La correction de tous ces problèmes consiste à modifier l'implémentation pour faire ce que j'aurais dû faire initialement : ne pas utiliser le sous-système keyrings pour suivre les structures fscrypt_master_key du système de fichiers. Au lieu de cela, stockez-les simplement dans une structure de données noyau standard, et restructurez le comptage des références, le verrouillage et la durée de vie en conséquence. Conservez la prise en charge des recherches de clés en mode RCU en utilisant une table de hachage. Remplacez fscrypt_sb_free() par fscrypt_sb_delete(), qui libère les clés de manière synchrone et s'exécute un peu plus tôt lors du démonter, afin que les périphériques de bloc soient toujours disponibles.
Un effet secondaire de ce correctif est que ni les clés maîtres elles-mêmes ni leurs keyrings associés ne seront plus répertoriés dans /proc/keys. (Les « utilisateurs de clés maîtres » et les keyrings des utilisateurs de clés maîtres seront toujours répertoriés.) Cependant, il s'agissait principalement d'un détail d'implémentation, et cela était destiné uniquement à des fins de débogage.

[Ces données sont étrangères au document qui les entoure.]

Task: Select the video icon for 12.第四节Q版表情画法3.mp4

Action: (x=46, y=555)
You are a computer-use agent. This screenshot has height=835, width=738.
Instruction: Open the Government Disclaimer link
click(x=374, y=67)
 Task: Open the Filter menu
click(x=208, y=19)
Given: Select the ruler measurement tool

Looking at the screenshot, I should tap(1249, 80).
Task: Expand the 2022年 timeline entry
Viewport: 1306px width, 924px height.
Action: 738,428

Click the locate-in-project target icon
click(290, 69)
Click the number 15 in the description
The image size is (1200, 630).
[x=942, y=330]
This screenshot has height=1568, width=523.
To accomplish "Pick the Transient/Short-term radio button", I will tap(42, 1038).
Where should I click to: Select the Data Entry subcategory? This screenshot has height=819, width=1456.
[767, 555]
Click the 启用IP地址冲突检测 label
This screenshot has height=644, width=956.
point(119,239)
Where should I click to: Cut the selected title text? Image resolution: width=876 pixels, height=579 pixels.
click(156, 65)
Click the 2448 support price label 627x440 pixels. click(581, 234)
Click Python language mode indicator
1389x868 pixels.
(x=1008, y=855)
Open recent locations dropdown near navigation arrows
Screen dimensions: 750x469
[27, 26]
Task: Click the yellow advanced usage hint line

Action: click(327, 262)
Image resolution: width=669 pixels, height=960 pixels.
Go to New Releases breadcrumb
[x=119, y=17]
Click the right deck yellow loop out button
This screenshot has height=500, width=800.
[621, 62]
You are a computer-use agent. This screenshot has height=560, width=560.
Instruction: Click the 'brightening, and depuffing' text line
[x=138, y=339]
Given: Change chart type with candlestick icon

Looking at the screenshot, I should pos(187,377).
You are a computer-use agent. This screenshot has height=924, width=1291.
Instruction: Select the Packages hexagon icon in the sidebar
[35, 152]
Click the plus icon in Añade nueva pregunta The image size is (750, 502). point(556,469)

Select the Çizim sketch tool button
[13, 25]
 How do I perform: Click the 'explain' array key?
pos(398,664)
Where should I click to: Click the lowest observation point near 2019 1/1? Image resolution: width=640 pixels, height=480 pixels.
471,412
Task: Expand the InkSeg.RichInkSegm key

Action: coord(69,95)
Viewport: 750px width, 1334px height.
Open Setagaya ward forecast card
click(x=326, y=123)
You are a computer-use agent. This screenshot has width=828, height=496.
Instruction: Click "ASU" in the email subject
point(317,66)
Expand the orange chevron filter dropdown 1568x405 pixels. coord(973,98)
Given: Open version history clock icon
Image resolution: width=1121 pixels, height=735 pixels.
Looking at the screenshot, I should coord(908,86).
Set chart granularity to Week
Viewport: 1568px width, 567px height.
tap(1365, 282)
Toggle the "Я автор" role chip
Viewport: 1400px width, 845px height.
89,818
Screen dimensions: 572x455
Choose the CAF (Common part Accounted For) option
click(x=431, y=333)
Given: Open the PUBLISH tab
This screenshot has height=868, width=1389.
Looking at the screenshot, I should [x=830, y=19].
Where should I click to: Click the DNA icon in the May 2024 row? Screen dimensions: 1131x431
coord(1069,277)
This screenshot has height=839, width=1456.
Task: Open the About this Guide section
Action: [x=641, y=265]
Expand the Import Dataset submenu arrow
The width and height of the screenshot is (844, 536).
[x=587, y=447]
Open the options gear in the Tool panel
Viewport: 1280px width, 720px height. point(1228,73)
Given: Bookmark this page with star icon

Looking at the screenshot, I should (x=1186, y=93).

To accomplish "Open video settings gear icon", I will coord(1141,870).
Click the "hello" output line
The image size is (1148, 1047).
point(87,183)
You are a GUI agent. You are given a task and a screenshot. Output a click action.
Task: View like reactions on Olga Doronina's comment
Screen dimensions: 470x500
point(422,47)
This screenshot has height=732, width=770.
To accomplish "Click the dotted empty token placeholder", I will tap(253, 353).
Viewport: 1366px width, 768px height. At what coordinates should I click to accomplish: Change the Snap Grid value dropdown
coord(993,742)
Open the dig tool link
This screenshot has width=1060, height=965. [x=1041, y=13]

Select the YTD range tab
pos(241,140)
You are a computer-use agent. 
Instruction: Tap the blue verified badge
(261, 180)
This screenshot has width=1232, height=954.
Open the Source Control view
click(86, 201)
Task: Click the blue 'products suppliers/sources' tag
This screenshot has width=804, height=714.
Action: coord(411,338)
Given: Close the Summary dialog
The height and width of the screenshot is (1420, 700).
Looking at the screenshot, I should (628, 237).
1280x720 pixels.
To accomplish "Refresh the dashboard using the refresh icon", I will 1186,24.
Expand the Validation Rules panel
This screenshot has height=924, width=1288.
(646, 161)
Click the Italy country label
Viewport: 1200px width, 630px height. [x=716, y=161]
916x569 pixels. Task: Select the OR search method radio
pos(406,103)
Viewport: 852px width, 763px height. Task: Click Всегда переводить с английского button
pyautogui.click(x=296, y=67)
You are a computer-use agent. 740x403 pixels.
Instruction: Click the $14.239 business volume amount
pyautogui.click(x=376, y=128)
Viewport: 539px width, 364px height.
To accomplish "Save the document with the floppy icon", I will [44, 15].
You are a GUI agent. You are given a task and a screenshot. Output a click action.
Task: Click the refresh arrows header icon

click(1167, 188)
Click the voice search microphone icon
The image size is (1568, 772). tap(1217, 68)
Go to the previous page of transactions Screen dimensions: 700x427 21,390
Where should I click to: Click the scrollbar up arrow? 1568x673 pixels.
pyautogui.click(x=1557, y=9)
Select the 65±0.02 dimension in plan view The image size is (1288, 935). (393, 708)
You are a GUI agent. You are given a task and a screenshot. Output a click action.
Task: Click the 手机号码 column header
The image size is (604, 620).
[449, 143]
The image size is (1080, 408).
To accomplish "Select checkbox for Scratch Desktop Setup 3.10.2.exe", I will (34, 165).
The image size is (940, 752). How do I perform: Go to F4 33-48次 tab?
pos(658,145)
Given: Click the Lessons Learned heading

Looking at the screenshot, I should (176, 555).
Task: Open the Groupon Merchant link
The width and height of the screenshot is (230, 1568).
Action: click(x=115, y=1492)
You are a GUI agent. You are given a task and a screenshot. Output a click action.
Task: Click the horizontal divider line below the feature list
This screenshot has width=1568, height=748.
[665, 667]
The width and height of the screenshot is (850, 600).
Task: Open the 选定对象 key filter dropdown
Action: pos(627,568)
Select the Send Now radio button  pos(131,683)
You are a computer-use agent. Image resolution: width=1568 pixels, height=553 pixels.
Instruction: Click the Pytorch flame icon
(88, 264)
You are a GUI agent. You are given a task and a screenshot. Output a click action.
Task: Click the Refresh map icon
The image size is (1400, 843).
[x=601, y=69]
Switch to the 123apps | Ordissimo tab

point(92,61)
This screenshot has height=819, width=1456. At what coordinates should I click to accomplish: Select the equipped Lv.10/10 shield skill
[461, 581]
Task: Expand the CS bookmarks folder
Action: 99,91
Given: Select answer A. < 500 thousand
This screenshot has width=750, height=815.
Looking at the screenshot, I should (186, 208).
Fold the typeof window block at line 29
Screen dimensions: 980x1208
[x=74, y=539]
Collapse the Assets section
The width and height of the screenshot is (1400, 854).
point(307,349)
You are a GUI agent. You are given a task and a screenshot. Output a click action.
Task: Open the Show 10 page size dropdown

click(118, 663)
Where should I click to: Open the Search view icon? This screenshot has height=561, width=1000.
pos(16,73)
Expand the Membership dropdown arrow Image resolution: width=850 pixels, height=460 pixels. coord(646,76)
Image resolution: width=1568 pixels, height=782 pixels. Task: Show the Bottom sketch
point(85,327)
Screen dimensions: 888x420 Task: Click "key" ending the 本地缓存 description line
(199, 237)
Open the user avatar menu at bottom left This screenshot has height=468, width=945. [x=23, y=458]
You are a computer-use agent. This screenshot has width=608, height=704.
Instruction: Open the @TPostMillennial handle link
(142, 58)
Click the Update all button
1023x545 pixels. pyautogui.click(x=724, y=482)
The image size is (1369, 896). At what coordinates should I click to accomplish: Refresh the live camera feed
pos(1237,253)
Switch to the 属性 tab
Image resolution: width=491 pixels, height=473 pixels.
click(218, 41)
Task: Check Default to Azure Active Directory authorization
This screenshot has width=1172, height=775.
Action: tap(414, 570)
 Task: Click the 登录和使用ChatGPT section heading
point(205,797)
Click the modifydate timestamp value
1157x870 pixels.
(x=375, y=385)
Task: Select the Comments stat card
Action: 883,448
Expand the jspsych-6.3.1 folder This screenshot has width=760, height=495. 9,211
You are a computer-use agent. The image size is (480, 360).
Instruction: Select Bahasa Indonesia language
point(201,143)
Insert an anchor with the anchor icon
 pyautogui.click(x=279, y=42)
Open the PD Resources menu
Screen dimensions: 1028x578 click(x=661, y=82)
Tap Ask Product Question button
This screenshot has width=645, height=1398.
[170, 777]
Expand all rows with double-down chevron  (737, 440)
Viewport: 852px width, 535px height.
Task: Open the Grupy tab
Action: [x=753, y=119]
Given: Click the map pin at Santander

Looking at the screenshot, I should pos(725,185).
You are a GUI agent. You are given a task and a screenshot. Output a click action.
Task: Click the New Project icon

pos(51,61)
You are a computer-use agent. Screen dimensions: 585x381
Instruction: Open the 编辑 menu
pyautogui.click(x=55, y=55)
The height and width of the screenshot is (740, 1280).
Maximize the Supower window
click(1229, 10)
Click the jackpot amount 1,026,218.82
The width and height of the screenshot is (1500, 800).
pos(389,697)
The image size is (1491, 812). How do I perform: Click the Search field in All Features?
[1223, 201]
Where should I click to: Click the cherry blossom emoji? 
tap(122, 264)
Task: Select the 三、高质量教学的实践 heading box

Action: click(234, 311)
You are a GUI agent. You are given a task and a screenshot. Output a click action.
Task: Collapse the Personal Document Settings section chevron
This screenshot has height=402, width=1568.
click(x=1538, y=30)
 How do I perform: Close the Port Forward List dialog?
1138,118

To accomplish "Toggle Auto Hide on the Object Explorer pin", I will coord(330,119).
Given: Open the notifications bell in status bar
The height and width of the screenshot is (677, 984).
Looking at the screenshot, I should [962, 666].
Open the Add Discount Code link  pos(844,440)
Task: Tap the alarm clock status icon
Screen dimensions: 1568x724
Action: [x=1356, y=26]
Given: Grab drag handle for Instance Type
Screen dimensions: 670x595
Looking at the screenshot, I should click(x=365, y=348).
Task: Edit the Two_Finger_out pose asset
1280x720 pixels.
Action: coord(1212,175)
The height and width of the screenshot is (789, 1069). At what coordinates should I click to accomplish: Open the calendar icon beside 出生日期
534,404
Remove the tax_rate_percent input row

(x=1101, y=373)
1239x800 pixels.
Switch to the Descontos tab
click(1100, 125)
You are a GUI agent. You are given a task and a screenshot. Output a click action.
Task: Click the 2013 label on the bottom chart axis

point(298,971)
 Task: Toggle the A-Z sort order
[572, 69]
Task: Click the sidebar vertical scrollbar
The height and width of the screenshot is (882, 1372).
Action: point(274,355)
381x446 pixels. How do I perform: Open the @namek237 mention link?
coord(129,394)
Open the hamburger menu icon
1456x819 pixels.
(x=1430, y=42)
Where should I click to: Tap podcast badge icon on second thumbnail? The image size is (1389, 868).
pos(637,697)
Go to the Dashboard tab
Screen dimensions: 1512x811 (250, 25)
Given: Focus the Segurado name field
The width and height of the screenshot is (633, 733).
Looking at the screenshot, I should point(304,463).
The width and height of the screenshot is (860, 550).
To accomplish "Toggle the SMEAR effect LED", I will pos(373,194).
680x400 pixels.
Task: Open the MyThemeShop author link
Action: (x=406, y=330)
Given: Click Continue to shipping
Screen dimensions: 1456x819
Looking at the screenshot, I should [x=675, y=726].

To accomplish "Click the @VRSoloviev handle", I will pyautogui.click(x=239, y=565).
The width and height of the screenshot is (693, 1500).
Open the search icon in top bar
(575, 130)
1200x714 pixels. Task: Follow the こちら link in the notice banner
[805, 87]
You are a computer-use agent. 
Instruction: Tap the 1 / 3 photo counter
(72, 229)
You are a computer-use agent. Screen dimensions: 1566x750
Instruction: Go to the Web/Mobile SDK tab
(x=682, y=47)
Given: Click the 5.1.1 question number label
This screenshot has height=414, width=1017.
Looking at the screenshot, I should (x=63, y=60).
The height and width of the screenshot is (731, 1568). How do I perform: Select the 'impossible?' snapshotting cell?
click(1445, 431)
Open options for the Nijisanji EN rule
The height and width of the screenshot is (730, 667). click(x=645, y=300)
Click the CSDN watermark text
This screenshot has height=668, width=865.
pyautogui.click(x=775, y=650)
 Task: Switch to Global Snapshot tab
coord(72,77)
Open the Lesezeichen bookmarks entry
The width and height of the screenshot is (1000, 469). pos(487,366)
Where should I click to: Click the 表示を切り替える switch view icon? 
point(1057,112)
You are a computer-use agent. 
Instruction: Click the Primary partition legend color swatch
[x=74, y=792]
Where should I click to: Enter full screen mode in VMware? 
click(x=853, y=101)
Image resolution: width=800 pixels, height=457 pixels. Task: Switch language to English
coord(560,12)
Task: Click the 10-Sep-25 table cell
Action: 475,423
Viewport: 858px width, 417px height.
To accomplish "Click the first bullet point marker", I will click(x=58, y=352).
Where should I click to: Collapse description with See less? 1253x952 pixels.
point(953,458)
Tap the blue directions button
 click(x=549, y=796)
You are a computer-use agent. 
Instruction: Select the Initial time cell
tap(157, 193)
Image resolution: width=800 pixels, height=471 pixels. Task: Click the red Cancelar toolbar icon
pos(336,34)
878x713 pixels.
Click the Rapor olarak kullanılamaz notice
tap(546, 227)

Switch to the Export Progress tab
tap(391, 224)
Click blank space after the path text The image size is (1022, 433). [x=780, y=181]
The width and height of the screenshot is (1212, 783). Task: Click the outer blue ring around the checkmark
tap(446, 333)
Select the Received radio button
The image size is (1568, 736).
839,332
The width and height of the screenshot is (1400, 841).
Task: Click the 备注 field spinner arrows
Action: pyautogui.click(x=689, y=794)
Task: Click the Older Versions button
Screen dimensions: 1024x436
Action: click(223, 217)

Je ne connais personne qui l'utilise.
Ce correctif ne modifie *pas* le fonctionnement des « utilisateurs de clés maîtres » (->mk_users) ; celui-ci utilise toujours le sous-système keyrings. Cela reste nécessaire pour les quotas de clés, et modifier cela n'est pas nécessaire pour résoudre les problèmes énumérés ci-dessus. Si nous décidons de modifier cela également, ce serait un correctif séparé.
J'ai marqué ce correctif comme corrigeant le commit original qui a ajouté le keyring fscrypt, mais comme indiqué ci-dessus, le problème le plus important que ce correctif corrige n'a été introduit qu'avec l'ajout de la prise en charge du chiffrement inline.